* What to do
- 1) Answer these questions about the welcome thread:
(a) How many gallons is the tank that holds Blood Parrots?
(b) What name does the other planted-tank keeper from Kingston go by on the forum?
(c) How many male Bettas does Mykuhl have?
- 2) From the welcome thread, put this sentence into Spanish: "He actually directed me to this forum after I bought some plants off of him a month or so ago."
- 3) Revise the welcome thread's passage starting at "Haha yeah that" and ending at "a few things.", writing "Oh" in place of "Haha".

* Excerpted text
__________

# Hello from Kingston, Ontario!



## Xox-Zip-xoX

Hi Everyone.
I am new to the forum and wanted to start by introducing myself. My name is Elisha and I am a 21 year old, female, from Kingston Ontario. I have been fish keeping for around 10 years now and I just recently decided to take the plunge into the world of Planted Tanks. My main focus at the moment is my 35 gallon community, but I also have a 55 gallon with Blood Parrots and 2 smaller tanks with Bettas (a 3 gallon and a 4 gallon)

Thank you all in advance for welcoming me to the community, I look forward to meeting and getting to know all of you!


----------



## tom g

*welcome*

Welcome to the forum.....there is tonnes of info here lots of pics 
lots of great planters .with this site and also plantedtank.co.
u will love it feel free to msg me if u need any help or assistance 
cheers and welcome .
tom


----------



## TorontoPlantMan

Welcome to the forum !

There is another user on this forum from Kingston who is also into planted tanks but always talks about his lack of availability to plants, you two may be able to help each other. I'm sure he'll chime in soon enough. 

You'll find tons of great people on here always willing to help, good luck with your plunge into planted tanks


----------



## Xox-Zip-xoX

Thank you for the Welcomes!



TorontoPlantMan said:


> Welcome to the forum !
> 
> There is another user on this forum from Kingston who is also into planted tanks but always talks about his lack of availability to plants, you two may be able to help each other. I'm sure he'll chime in soon enough.
> 
> You'll find tons of great people on here always willing to help, good luck with your plunge into planted tanks


I think I may know who you are referring to actually, I believe he goes by the name Pyrrolin on here? He actually directed me to this forum after I bought some plants off of him a month or so ago.


----------



## TorontoPlantMan

Xox-Zip-xoX said:


> Thank you for the Welcomes!
> 
> I think I may know who you are referring to actually, I believe he goes by the name Pyrrolin on here? He actually directed me to this forum after I bought some plants off of him a month or so ago.


Haha yeah that is him actually; well he definitely sent you in the right direction. Aquatic Plant Central is another good one as well as The Planted Tank like Tom mentioned.


----------



## Mykuhl

Welcome welcome! There is definitely lots to learn with planted tanks. There are few people on here that are really into plants so I am sure you will learn a few things.

Bettas are cool too. I have 3 males myself.


----------



## kyle

Hi Elisha

Welcome aboard.

I am back and forth from Kingston and Toronto and have lots of plants available. I have loved the hobby and experience but downsizing a bit lately. I have alot of rarer type plants and some easy more common plants avail.

Shoot me a PM and let me know what you are looking for and your current set up

Kyle


----------



## Xox-Zip-xoX

kyle said:


> Hi Elisha
> 
> Welcome aboard.
> 
> I am back and forth from Kingston and Toronto and have lots of plants available. I have loved the hobby and experience but downsizing a bit lately. I have alot of rarer type plants and some easy more common plants avail.
> 
> Shoot me a PM and let me know what you are looking for and your current set up
> 
> Kyle


Oohh, I'll definitely have to take advantage of that! This is my current setup

The tank I am planting is 36" x 12.5" x 19" (weird footprint, I know)

__________

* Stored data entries
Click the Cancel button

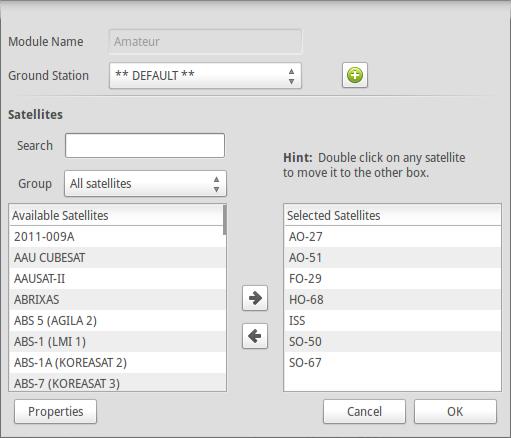tap(364, 412)
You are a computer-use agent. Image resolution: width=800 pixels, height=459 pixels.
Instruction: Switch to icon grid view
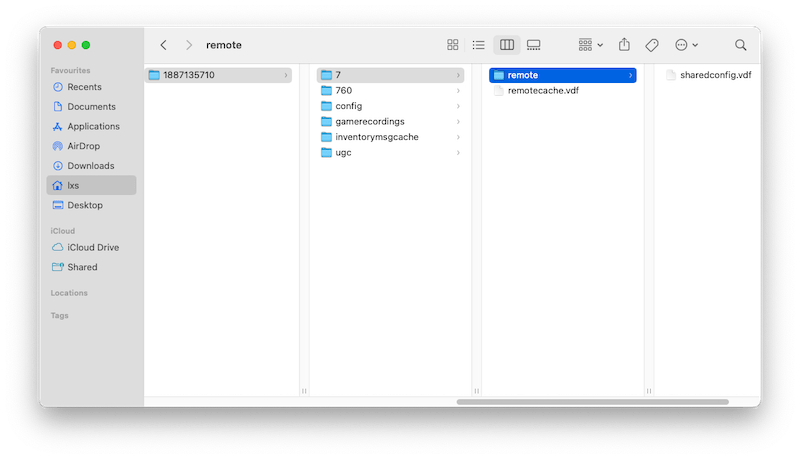point(453,45)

__________

* Task-by-task answers
- 1)
(a) 55 gallons
(b) Pyrrolin
(c) 3

- 2) De hecho, él me dirigió a este foro después de que le compré algunas plantas hace más o menos un mes.

- 3)
Oh yeah that is him actually; well he definitely sent you in the right direction. Aquatic Plant Central is another good one as well as The Planted Tank like Tom mentioned.


----------



## Mykuhl

Welcome welcome! There is definitely lots to learn with planted tanks. There are few people on here that are really into plants so I am sure you will learn a few things.